We are willing to believe that this book may contain much valuable information in regard to the history of philosophy, physiology, and psychological phenomena. But as a text-book of "Mental Science," it is an utter absurdity, since its fundamental principle destroys all metaphysical certainty. It is the quintessence of the worst and most absurd opinions of the empirical school of Herbert Spencer and Mill, and therefore simply a dose of intellectual strychnine. For the refutation of this miscalled "Mental Science," we refer to all the philosophical articles of this magazine.


Light On The Last Things.
By William B. Hayden.
Publishing House of the New Jerusalem.
20 Cooper Union. 1869.

We are rather surprised not to see on the title-page of this book, "published by order of the archangel Gabriel." It gravely informs us that the "Last Judgment foretold by Daniel, and in the book of Revelation, took place as described in that book, in the World of Spirits, in the year 1757, upon those who had accumulated there since the Lord's first appearing thus finishing the dispensation in hades. The last judgment once inaugurated, continues to 'sit,' as expressed in Daniel; it constantly proceeds hereafter, as explained in chapter vii.; the vast accumulation of the evil communities there will no more be allowed; it takes effect upon the multitudes who arise, at longest, in a very few years." (P. 188.) We are glad to have authentic intelligence of such a gratifying nature. But this is not the best of it. "This removed evil influences, for the most part, from the intermediate world, replacing them with good influences. The heavens by the increase of numbers, and by an increased endowment of love and wisdom from the Lord, became more powerful, and began immediately, as a consequence, to shed down their influences more powerfully upon mankind, the church and the world. And they were moved nearer to men by the Lord that they might effect this purpose." We shrewdly suspect that our author has taken a moonlight ride on Mohammed's Alborac. Whoever has the curiosity to seek for a brief and easily readable summary of that fantastic system called Swedenborgianism will find it in this little volume. In point of credibility and reasonableness the doctrine of the New Jerusalem Church is about on a level with that of the Koran and the Book of Mormon, though more elevated and pure in its morality. There was never anything more ridiculous than the pretension of its adepts to be the true gnostics or spiritual men, and to look down on Catholics as the psychical or half carnal. Their doctrine of the incorporation of the Godhead is a crude and gross notion incompatible alike with the principles of reason and revelation, and rendering the formation of either a sound theology or a sound philosophy impossible. The rest of their system is a tissue of dreams and fancies resting on nothing more solid than the imagination of Swedenborg, and without the slightest claim on the attention of any reasonable man.

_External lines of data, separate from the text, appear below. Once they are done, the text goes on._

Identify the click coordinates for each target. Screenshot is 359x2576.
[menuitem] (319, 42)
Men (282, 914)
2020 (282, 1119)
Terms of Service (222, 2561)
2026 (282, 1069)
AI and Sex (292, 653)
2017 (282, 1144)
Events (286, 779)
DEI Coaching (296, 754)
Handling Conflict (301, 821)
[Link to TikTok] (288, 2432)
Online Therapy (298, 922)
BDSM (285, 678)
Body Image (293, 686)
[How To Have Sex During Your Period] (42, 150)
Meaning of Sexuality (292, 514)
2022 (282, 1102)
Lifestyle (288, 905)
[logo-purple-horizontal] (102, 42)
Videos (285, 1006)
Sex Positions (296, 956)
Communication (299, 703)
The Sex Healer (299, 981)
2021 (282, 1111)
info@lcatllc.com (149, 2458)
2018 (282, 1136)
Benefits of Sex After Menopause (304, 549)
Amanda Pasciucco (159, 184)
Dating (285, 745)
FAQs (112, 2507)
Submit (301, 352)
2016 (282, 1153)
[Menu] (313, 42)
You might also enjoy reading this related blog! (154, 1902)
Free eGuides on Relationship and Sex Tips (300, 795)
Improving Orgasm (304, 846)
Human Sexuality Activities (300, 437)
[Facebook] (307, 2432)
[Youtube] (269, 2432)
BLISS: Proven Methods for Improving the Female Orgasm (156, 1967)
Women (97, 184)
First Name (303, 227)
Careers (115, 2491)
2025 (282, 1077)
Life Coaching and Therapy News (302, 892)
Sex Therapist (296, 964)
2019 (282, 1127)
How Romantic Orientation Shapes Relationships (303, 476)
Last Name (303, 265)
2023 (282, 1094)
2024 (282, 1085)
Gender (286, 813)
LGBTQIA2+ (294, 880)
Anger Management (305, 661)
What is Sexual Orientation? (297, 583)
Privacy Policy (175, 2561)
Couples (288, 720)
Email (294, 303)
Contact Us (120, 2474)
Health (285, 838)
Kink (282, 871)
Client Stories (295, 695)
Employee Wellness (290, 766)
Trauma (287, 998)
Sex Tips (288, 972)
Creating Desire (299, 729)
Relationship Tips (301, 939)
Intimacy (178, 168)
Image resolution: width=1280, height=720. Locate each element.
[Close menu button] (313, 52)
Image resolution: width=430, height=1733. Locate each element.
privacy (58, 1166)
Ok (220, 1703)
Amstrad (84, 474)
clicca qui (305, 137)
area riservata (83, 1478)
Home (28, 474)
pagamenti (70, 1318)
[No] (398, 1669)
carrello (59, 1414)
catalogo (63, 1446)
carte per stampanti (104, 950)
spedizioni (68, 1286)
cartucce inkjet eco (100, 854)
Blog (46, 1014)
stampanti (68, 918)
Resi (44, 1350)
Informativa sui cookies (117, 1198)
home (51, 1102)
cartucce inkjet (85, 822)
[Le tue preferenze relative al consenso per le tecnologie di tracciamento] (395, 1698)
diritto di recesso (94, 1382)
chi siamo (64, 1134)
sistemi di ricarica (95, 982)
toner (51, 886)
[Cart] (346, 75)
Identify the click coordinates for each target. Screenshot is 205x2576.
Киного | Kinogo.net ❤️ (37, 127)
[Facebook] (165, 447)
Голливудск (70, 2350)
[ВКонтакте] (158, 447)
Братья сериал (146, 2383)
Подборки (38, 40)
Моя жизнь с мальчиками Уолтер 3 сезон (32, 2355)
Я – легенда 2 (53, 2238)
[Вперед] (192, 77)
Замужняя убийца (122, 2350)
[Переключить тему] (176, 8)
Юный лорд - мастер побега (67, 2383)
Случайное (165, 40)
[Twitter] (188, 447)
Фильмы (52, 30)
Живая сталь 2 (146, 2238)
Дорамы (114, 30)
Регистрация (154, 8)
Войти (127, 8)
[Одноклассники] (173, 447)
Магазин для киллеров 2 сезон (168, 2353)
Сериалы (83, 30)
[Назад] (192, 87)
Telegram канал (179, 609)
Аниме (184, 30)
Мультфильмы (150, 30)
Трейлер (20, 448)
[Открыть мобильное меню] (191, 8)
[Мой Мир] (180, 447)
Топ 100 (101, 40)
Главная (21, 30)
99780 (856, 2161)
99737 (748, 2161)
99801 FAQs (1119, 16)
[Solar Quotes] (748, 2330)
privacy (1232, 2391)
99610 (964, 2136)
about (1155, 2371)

Life Of The Blessed Charles Spinola, S.J., with a sketch of the other Japanese Martyrs beatified on the 9th of July, 1867.
By Joseph Brockaert, S.J.
New York. John G. Shea. 1869.

The subject of this memoir was a Jesuit missionary in Japan in the seventeenth century, illustrious by birth but still more so by his virtue. Interwoven with the sketch of his life and martyrdom are many incidents of the history of Christianity and its glorious confessors in Japan, and an interesting account of the recent discovery of many thousands of Christians who have preserved the faith handed down by their ancestors from the days of persecution until the present time. The history of Japanese Christianity will compare with that of the first ages of the church, and is by itself a sufficient and overwhelming proof of the divine truth of the Catholic religion. Such books as this might be read with profit by every Catholic and by all who profess the name of Christ.


The Conscript: A Story of the French War of 1813.
By MM. Erckmann-Chatrian.
Translated from the twentieth Paris edition. With eight full-page illustrations.
New York: Charles Scribner & Co. 1869.

Those of our readers who have already perused this story in our pages, will doubtless be pleased to learn that it is at length issued in a permanent and separate form. The volume needs no commendation from us; and we believe that many American readers will find in its pages new ideas of war and its horrors, even although our own battle-fields are yet scarcely green.